Task to carry out — The required output is the line containing "(смотреть на карте) (1253, 413)" and every line after it, transcribed exactly through the end of the data below.

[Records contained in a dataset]
+++++

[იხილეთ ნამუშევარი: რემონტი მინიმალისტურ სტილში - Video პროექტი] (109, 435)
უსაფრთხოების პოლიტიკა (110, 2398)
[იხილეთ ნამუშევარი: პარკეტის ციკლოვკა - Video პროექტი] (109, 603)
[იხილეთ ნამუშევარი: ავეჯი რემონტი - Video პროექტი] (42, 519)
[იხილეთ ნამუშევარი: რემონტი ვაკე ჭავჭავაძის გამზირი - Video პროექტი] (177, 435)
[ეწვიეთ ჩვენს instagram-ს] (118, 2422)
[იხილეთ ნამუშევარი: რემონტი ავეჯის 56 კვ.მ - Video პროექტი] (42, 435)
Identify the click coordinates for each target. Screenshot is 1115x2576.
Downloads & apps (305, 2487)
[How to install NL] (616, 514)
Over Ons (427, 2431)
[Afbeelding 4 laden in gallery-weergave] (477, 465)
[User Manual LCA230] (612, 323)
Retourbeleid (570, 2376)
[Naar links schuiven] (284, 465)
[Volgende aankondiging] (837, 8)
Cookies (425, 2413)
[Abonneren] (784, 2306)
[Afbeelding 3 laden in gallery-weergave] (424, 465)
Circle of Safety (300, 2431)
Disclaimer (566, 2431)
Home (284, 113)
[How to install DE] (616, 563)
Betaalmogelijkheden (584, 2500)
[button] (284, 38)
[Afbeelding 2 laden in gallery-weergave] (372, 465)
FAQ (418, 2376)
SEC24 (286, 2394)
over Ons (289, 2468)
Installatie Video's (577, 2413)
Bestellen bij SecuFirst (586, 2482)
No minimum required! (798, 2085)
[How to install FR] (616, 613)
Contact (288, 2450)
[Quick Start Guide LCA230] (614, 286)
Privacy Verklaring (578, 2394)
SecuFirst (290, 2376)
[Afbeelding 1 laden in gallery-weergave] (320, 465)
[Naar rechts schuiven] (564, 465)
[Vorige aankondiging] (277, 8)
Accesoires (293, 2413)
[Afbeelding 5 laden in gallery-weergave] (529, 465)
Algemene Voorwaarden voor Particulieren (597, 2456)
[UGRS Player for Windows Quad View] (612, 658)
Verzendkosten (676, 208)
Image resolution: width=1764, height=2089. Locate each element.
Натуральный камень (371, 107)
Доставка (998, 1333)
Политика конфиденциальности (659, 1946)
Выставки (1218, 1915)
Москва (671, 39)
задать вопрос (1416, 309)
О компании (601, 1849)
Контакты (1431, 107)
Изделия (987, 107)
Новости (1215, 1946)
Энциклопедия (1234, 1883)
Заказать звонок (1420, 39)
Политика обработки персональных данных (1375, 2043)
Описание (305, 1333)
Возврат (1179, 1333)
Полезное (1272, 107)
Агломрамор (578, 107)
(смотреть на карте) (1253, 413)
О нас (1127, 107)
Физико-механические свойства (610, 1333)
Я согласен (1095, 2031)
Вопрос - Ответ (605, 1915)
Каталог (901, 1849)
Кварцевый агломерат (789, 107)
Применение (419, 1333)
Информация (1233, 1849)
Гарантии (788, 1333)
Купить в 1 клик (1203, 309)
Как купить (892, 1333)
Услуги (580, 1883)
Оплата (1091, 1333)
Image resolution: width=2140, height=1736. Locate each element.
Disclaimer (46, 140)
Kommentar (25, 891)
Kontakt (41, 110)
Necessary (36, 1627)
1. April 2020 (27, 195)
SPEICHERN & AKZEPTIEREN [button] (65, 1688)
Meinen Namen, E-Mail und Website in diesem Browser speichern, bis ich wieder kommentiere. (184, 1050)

+++++

The completed task —
(смотреть на карте) (1253, 413)
О нас (1127, 107)
Физико-механические свойства (610, 1333)
Я согласен (1095, 2031)
Вопрос - Ответ (605, 1915)
Каталог (901, 1849)
Кварцевый агломерат (789, 107)
Применение (419, 1333)
Информация (1233, 1849)
Гарантии (788, 1333)
Купить в 1 клик (1203, 309)
Как купить (892, 1333)
Услуги (580, 1883)
Оплата (1091, 1333)
Image resolution: width=2140, height=1736. Locate each element.
Disclaimer (46, 140)
Kommentar (25, 891)
Kontakt (41, 110)
Necessary (36, 1627)
1. April 2020 (27, 195)
SPEICHERN & AKZEPTIEREN [button] (65, 1688)
Meinen Namen, E-Mail und Website in diesem Browser speichern, bis ich wieder kommentiere. (184, 1050)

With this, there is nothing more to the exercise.